Look below for the line that contains "Task: Select the pink swatch in stop 1", then copy it and each following line exactly, through and including the line that contains "This screenshot has width=1232, height=952.".
== Exercise data ==
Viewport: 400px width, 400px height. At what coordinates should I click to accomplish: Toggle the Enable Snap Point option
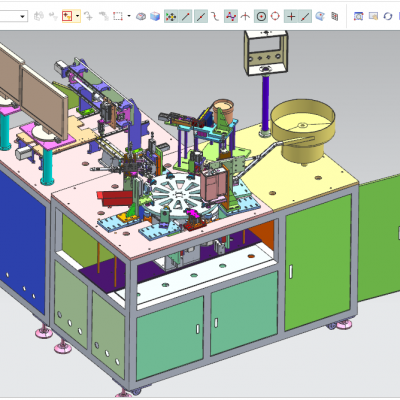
===
== Exercise data ==
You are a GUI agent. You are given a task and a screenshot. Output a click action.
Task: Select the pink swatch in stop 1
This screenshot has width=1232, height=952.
===
== Exercise data ==
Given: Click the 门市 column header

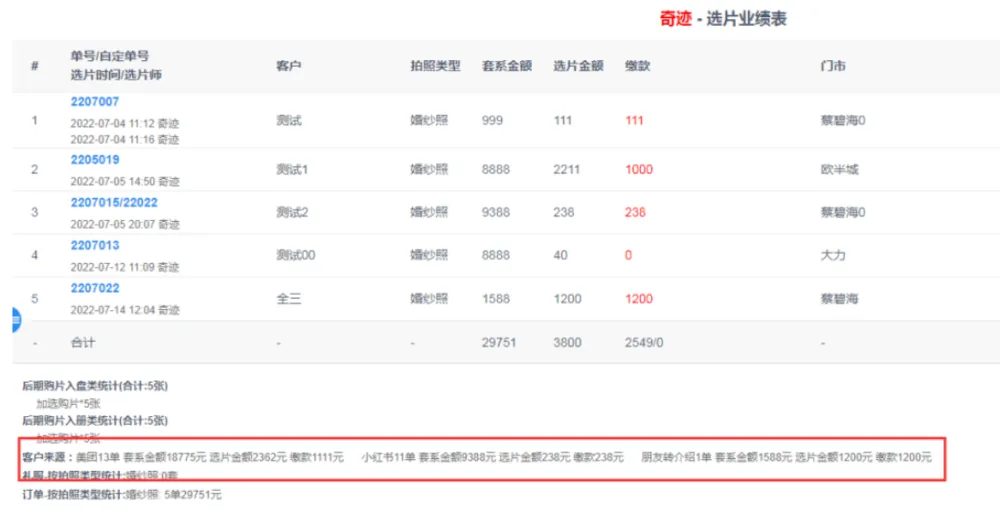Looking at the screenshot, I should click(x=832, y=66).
===
**The answer:**
Task: Select the pink swatch in stop 1
This screenshot has width=1232, height=952.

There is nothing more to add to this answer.